Au-delà du seul vin, l’apport le plus marquant des coopératives tient à leur mode de gouvernance. Une personne, une voix, quel que soit le montant investi, et des décisions importantes prises en assemblée générale par l’ensemble des membres. Cette horizontalité tranche avec le fonctionnement pyramidal des grandes propriétés privées, et attire de nombreux jeunes, néo-vignerons ou citadins désireux de s’impliquer “à la racine”. Plusieurs témoignages publiés dans la presse locale (La Libre Belgique, 2022) confirment que l’entrée sur le marché du vin naturel en Belgique passe majoritairement par l’initiation collective : on commence en coopérative, on apprend, parfois on s’envole ensuite ailleurs.

  • Large part de bénévolat, tant à la vigne qu’au chai
  • Transmission active entre générations
  • Formation continue sur l’agriculture régénérative ou l’arboriculture
  • Mixité sociale et culturelle revendiquée : dans certains cas (notamment à Bruxelles), plus de 50% de coopérateurs n’ont pas de parcours agricole

Un modèle qui séduit d’ailleurs désormais au-delà des frontières du secteur viticole, plusieurs microbrasseries artisanales s’inspirant ouvertement de cette organisation (citons la coopérative Brasserie de la Lesse, en Famenne).

Engagement écologique et résilience : le pari gagnant de la coopération

Impossible de fermer ce panorama sans évoquer le rôle environnemental décisif des coopératives.
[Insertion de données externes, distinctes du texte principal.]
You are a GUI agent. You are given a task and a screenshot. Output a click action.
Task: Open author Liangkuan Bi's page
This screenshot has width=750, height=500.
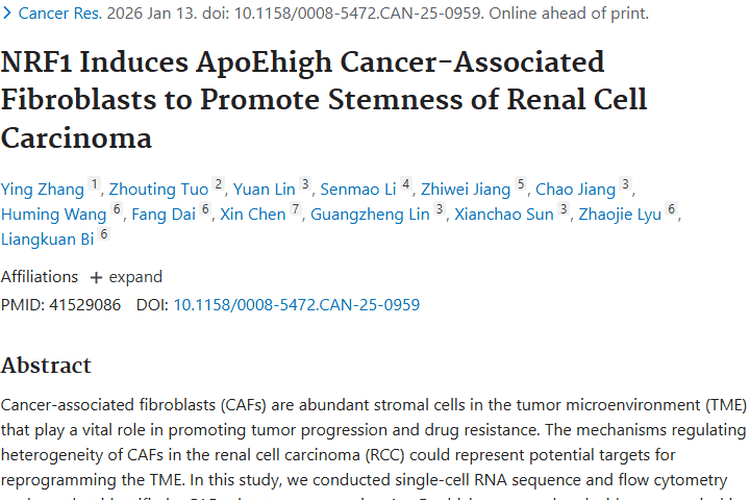click(47, 239)
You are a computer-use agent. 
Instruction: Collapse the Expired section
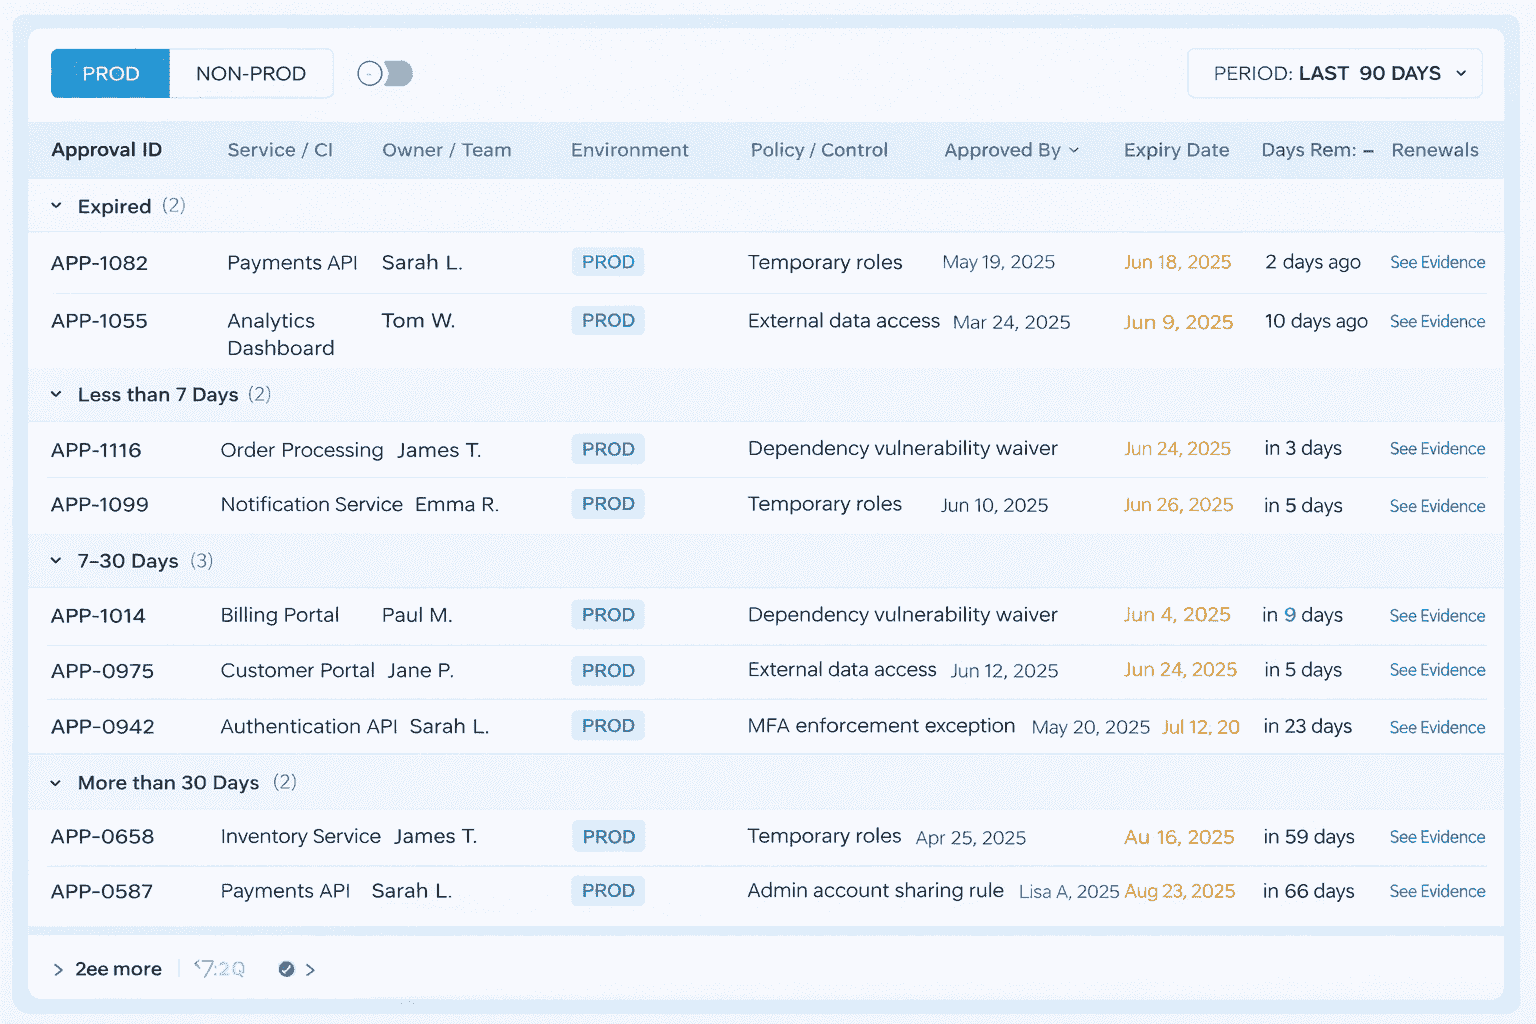pos(56,206)
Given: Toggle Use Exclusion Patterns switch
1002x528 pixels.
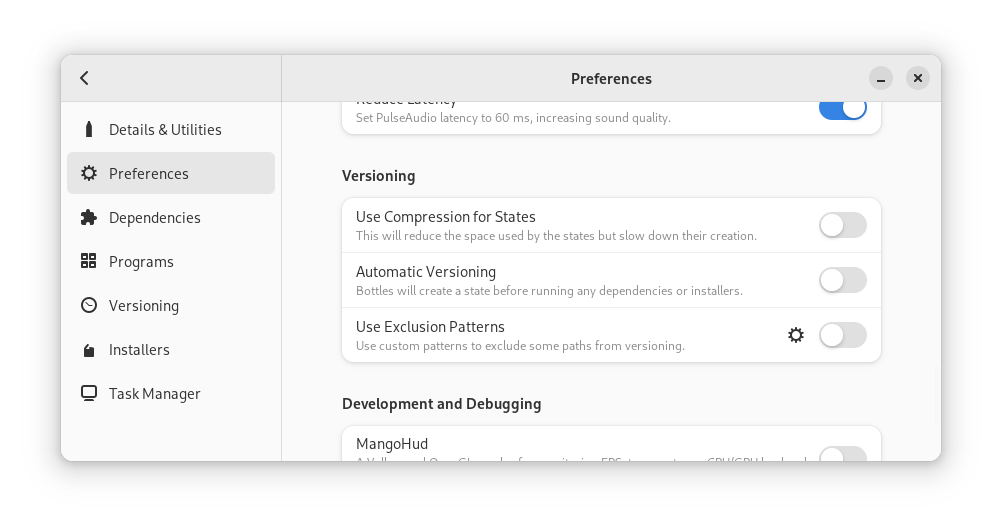Looking at the screenshot, I should pyautogui.click(x=842, y=335).
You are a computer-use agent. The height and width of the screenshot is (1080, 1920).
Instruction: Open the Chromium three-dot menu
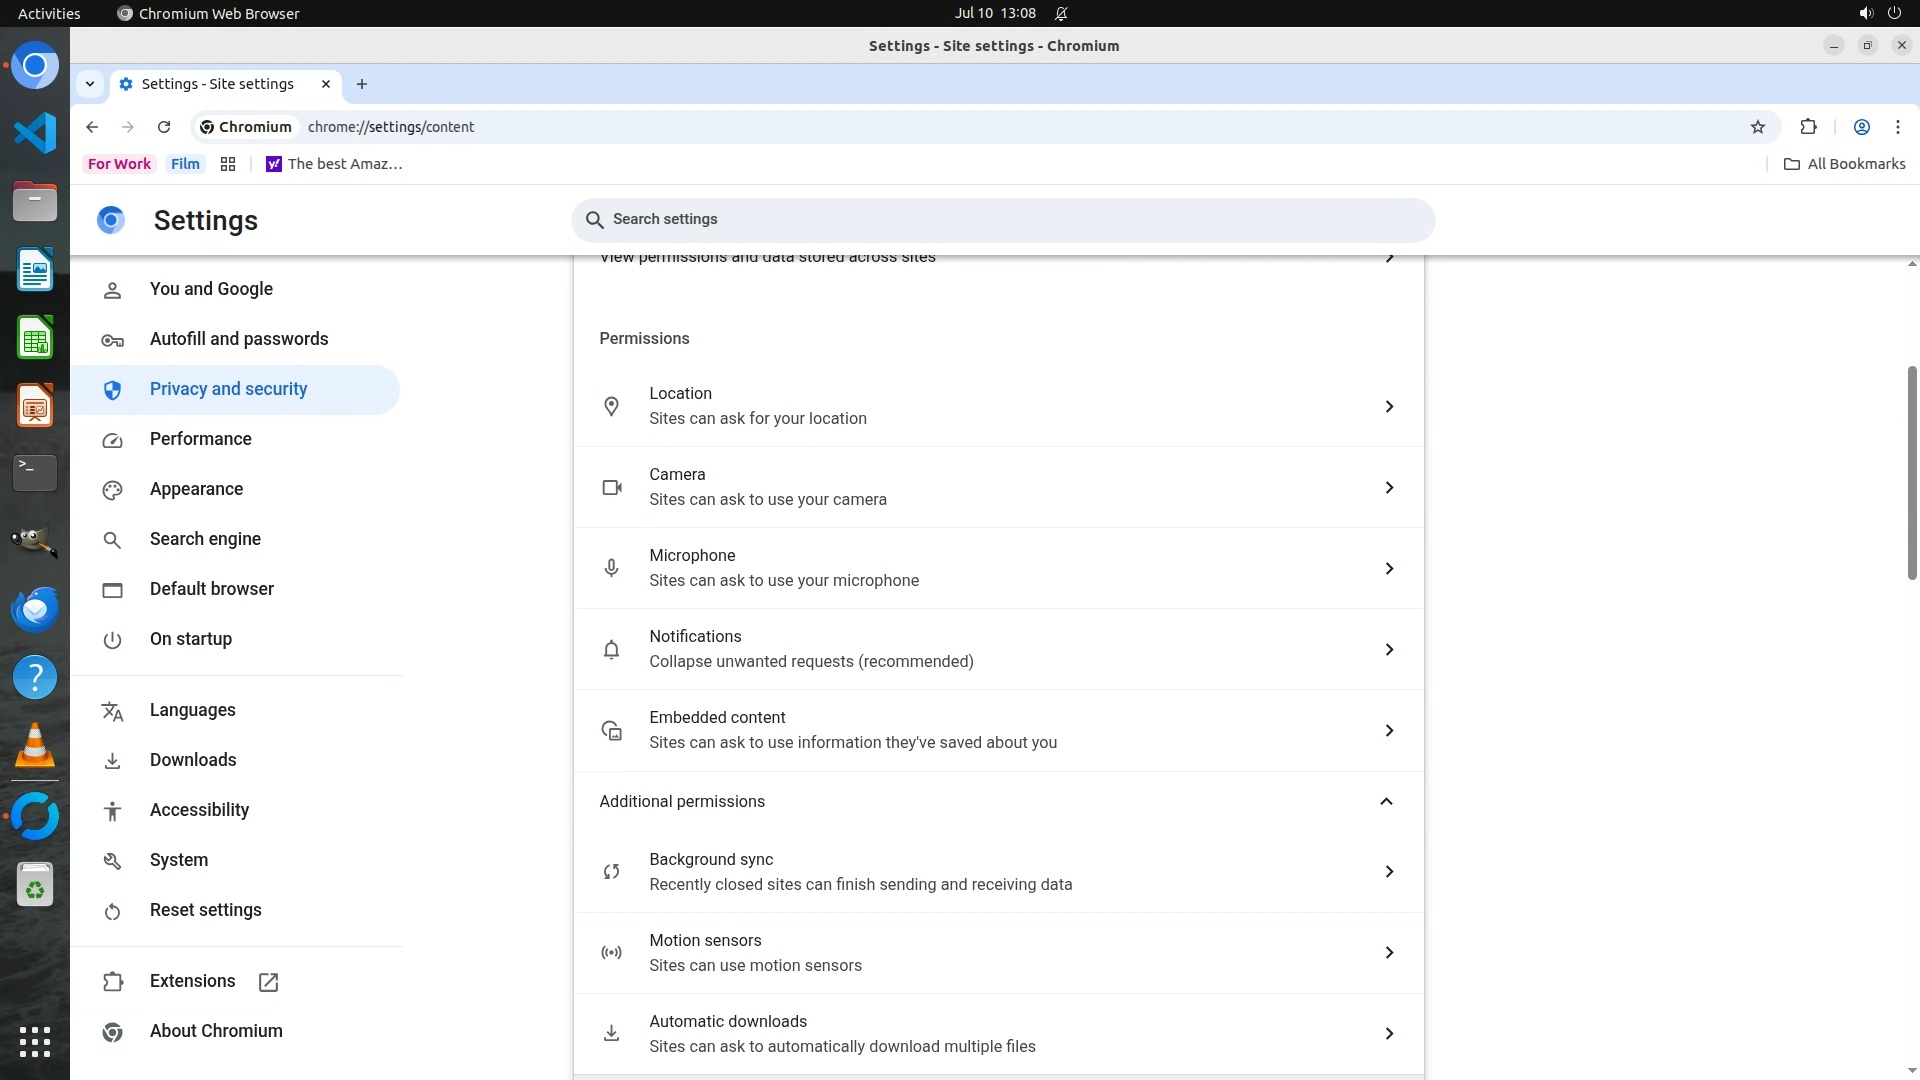pyautogui.click(x=1897, y=127)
Leur modèle facilite, d’abord, l’investissement dans la transition : plantations de haies, mise en place de biodiversité fonctionnelle, installation de phyto-épuration… autant de gestes difficilement finançables à titre individuel, mais accessibles à l’échelle d’un collectif de 20, 50 ou 300 membres.

De plus, la structure même d’une coopérative oblige à regarder au-delà du résultat de la seule cuvée : on anticipe davantage, on s’adapte plus vite aux défis climatiques et on travaille main dans la main avec les associations locales de sauvegarde du paysage (cf. partenariat “Vignes et Nature” au Pays de Herve, soutenu par le WWF et la Région wallonne).

Indicateur Coopératives belges (2023) Moyenne domaines privés
Part de vignes en bio/HA (hectares) 85% 54%
Actions pédagogiques/an +30/an 6/an
Bénévoles impliqués Plus de 1 200 -

(Sources : “Bilan environnemental et social de la viticulture belge”, 2023 ; Vin de Liège ; WWF Belgique)

Le vin naturel belge n’est plus un pari solitaire

À travers l’essor des coopératives, le vin naturel belge a cessé d’être une aventure individuelle, secrète et fragile. Il s’incarne dans des expériences collectives, concrètes, ouvertes sur leur territoire. Cette dimension de partage, de connaissance et d’expérimentation, qu’elle soit héritée de l’agriculture ou réinventée par des générations nouvelles, permet d’imaginer une Belgique viticole plus résiliente, plus audacieuse, et toujours plus fidèle à l’esprit du vin naturel : libre, multiple et spontané. Pour toute personne désireuse de s’initier, d’investir ou simplement d’en apprendre plus, la porte des coopératives restera toujours une des voies d’entrée les plus authentiques... verre tendu et sourire complice garantis.